The book opens with the introduction to our victim, Iris, and her immediate abduction. Wasting no time the book jumps immediately to the discovery of her body, which has been brutally mutilated and put on display in the window of a high end dress maker’s shop.
And like that the story is off to the races.
We meet the grizzled and grouchy detective with a long history of legendary case work, Walt Sydowski. Walt has lost his wife some years back and is still not quite over that, instead throwing himself into his work. He’s a pretty standard character – gruff and cranky, resistant to change but with a heart of gold that just wants to do the right thing.
We’re introduced to the veteran crime reporter, Tom Reed. Tom is a Pulitzer nominated journalist whose former biggest rival is now his boss, he’s scrambling to keep his job while also trying to be a good father and husband. Spoilers – He’s kind of failing at both. Another pretty standard character trope to be perfectly honest.
But these two make a terrific pair and Mofina does a nice job of bringing us into their minds as the story unfolds, while also not losing sight of the main goal of this book – a fast paced thriller as Sydowski and Reed both race to uncover the secrets of the killer before he strikes again.
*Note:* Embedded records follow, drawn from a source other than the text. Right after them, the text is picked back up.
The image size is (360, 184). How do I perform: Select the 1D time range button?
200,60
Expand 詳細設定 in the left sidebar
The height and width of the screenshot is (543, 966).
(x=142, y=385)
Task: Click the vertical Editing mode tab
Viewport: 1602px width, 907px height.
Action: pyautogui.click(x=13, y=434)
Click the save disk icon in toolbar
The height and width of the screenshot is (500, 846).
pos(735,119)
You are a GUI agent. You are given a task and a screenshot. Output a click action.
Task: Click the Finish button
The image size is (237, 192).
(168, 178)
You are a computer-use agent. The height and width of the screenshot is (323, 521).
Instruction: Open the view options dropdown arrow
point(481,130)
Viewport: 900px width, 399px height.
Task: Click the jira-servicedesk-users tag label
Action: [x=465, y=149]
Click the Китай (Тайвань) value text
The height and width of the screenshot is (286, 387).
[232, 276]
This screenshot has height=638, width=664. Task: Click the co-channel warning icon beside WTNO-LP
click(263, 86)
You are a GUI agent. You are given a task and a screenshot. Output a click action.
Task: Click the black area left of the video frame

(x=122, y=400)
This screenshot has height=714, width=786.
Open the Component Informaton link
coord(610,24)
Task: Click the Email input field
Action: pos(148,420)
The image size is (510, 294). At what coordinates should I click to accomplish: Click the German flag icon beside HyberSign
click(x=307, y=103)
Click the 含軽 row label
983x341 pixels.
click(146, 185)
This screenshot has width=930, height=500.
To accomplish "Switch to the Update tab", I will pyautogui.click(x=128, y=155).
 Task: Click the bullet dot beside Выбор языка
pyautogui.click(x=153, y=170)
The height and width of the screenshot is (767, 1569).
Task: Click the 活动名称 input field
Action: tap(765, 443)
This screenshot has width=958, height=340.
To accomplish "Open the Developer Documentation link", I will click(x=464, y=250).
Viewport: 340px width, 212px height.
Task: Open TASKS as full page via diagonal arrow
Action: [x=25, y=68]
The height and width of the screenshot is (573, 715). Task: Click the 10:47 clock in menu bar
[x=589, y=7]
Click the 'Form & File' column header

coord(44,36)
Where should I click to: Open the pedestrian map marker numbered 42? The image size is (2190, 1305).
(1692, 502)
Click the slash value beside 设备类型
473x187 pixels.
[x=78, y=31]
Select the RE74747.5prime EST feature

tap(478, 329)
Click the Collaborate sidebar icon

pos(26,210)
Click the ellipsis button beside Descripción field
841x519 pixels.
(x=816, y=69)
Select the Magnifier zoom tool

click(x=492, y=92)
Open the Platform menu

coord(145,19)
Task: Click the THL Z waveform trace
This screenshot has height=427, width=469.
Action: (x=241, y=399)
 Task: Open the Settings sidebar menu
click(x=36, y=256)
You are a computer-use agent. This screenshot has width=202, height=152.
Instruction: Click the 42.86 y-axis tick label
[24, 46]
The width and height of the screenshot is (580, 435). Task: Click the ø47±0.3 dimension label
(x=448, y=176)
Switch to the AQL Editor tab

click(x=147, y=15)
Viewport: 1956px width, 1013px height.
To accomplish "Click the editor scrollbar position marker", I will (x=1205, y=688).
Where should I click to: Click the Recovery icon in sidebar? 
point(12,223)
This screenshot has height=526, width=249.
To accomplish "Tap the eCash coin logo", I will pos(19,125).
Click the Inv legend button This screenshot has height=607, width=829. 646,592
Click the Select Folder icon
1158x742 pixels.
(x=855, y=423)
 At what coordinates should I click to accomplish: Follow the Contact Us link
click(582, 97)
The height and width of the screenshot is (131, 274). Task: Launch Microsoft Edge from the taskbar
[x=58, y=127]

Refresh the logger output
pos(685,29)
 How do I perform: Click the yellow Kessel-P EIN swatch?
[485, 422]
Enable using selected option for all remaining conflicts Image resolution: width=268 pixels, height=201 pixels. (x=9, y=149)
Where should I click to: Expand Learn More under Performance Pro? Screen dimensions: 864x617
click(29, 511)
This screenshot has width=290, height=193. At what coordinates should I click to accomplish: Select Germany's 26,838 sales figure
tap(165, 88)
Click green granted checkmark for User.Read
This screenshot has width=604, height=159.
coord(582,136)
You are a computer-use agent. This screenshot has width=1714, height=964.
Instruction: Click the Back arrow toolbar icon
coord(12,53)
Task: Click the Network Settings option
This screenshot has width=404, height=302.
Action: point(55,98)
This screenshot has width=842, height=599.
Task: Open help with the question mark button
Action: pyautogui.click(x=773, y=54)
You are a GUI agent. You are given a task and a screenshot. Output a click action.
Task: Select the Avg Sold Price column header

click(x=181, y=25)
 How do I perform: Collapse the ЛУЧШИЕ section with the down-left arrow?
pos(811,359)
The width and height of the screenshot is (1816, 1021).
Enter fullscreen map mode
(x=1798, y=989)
There are a number of other characters, of course. A great many officers, detectives, fellow journalists, and the like. But the only other characters that become central to the story are a shy and quiet shop-keeper named Olive Grant and another officer named Ben Wyatt. I’ll not say much about their characters or roles because they have a fairly enjoyable journey as you discover their stories along the way.
I have to imagine that writing any genre of book, but especially with this particular type of page-turning crime thriller, has to be incredibly difficult to deliver BOTH a compelling story that keeps readers interested AND a story that feels unique in it’s voice or characters.
How many ways can you present a crime and the race to hunt down the killer before they strike again?
Mofina manages to pull it off nicely in Blood of Others.
While I’m not a hardcore crime/thriller genre reader, this story kept me hooked until the very end.
Again, no spoilers here, but Blood of Others takes the approach of introducing us to the killer relatively early on, giving us a look at their motives as the detectives and journalists race to crack the case. It’s an approach that serves to ratchet up the stress levels as we streak to the finish.
Instead of waiting to get a “big reveal” like a “who-dunnit” style mystery, we’re treated to perspective shifts as we move between the killer and the detectives and we’re left with a huge “Will they make it in time or will they come up short?” anxiety that only builds and builds.
Overall, I enjoyed this quite a bit and as the book sped towards the finish line I found my thoughts about it pushed that enjoyment higher than I expected it to. As I said, this genre isn’t one of my “go-to” genres and often I find that when I read crime thrillers I have a hard time feeling very invested in anything happening with the story.
But because of the handful of main characters and Mofina’s fast paced writing style, I was sucked in totally to this story.
As such, Blood of Others by Rick Mofina gets a 4 out of 5 stars.
If you enjoy a good old fashioned crime thriller featuring a brutal murderer and plenty of procedural crime investigation along the way, you’ll have a good time with this story.